(1) Each domestic limited partnership and each foreign limited partnership doing business in this state and all general partners of each domestic limited partnership or foreign limited partnership shall continuously maintain in this state a single registered agent who shall be amenable to service of process at the registered agent’s business office in this state. The registered agent shall be:
(a) An individual resident of this state who has a business office in this state;
(b) A domestic corporation, domestic limited liability company, domestic professional corporation or domestic nonprofit corporation that has a business office in this state; or
(c) A foreign corporation, foreign limited liability company, foreign professional corporation or foreign nonprofit corporation that is authorized to transact business in this state and has a business office in this state.
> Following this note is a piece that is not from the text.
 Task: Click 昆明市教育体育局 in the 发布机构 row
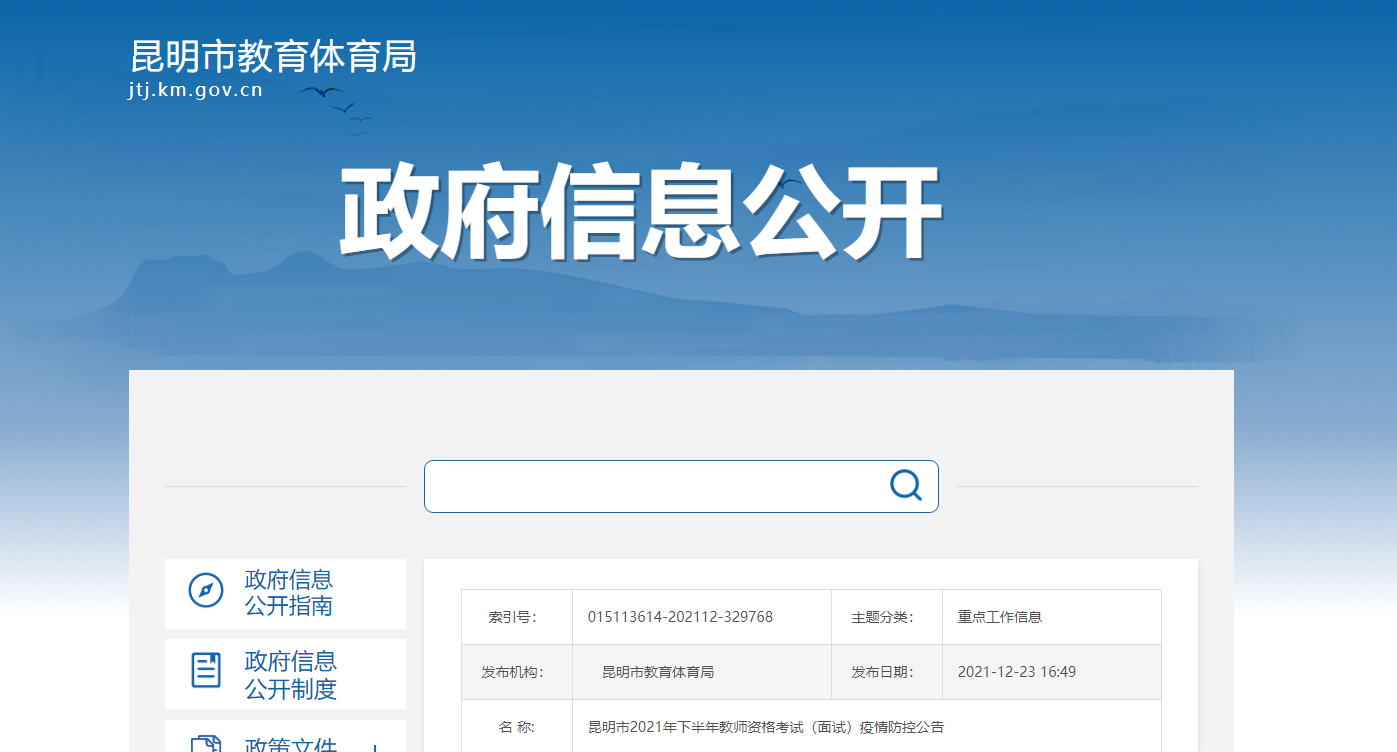(x=658, y=672)
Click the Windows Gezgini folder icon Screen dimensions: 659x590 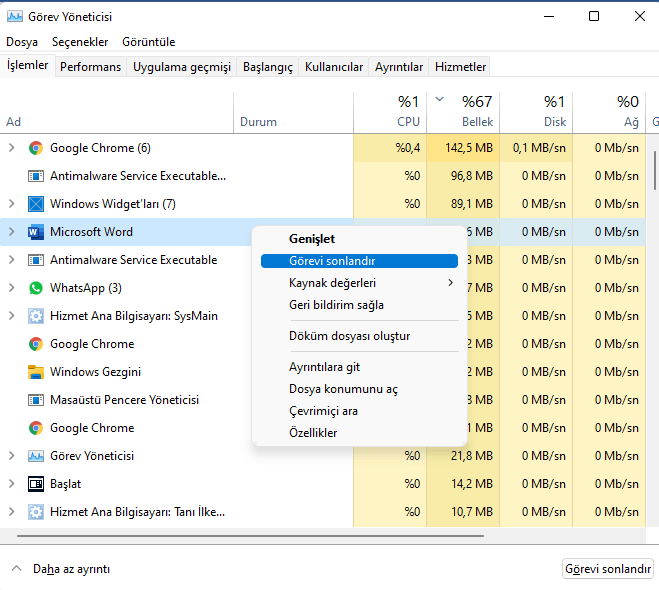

(2) A domestic or foreign limited partnership and the general partners thereof may change their registered agent upon submitting for filing to the Office of Secretary of State a statement described in this subsection. The statement shall be executed by any general partner. The filing of the statement shall immediately terminate the existing registered agent and establish the newly appointed registered agent as the registered agent of the domestic or foreign limited partnership and the general partners thereof. The statement shall include the following:
(a) The name of the domestic or foreign limited partnership and the name and address of each general partner thereof; and
(b) The name of the successor registered agent and the street address of that registered agent’s business office in this state. [1985 c.677 §5a; 1987 c.543 §3; 2001 c.315 §31]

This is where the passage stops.